La situation de la France ne se retrouve-t-elle pas partout dans l'UE?
La présidence et la politique françaises n'ont des parallèles pas seulement dans l'histoire du pays. Ils y a également des parallèles avec ce qui se passe dans de nombreux Etats européens. Michel Houllebecq, écrivain français, provocateur et radical, vient de publier son dernier roman intitulé «Sérotonine» - simultanément en français et en allemand. Le vie profondément irritée de son protagoniste ne sera pas discuté ici; mais l'arrière-fond, devant lequel se passe l'action du roman a beaucoup à faire avec la réalité: des paysans et des ouvriers français appauvris suite à la globalisation et à la politique de l'UE. On peut appliquer ce même modèle à d'autres pays européens.
Remplacer l'exercice du pouvoir en changeant de gouvernement ou de parti politique semble actuellement encore «fonctionner», à l'instar d'Emmanuel Macron et son «mouvement» présentés comme les sauveurs de la misère.
Mais combien de temps encore, cela fonctionnera-t-il? La situation en France constitue un présage. Non seulement au regard des protestations de ces deux derniers mois, mais aussi au regard des réactions de la classe politique face à ces protestations. Où dans l'UE les préoccupations des citoyennes et citoyens et leurs droits souverains sont-ils réellement pris au sérieux?
Mais cela ne durera pas infiniment.
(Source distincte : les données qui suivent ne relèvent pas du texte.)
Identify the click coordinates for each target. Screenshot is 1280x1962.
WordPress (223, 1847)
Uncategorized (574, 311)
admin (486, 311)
Prendre au sérieux le citoyen en tant que membre du peuple souverain ne peut s'illustrer que par des instruments de démocratie directe. Il n'y a que peu de chances d'aboutir sur cette voie, si l'on en reste à espérer un changement venant de la part de la classe politique. Il est incontournable de s'engager soi-même, en tant que citoyenne ou citoyen, en faveur de la démocratie directe.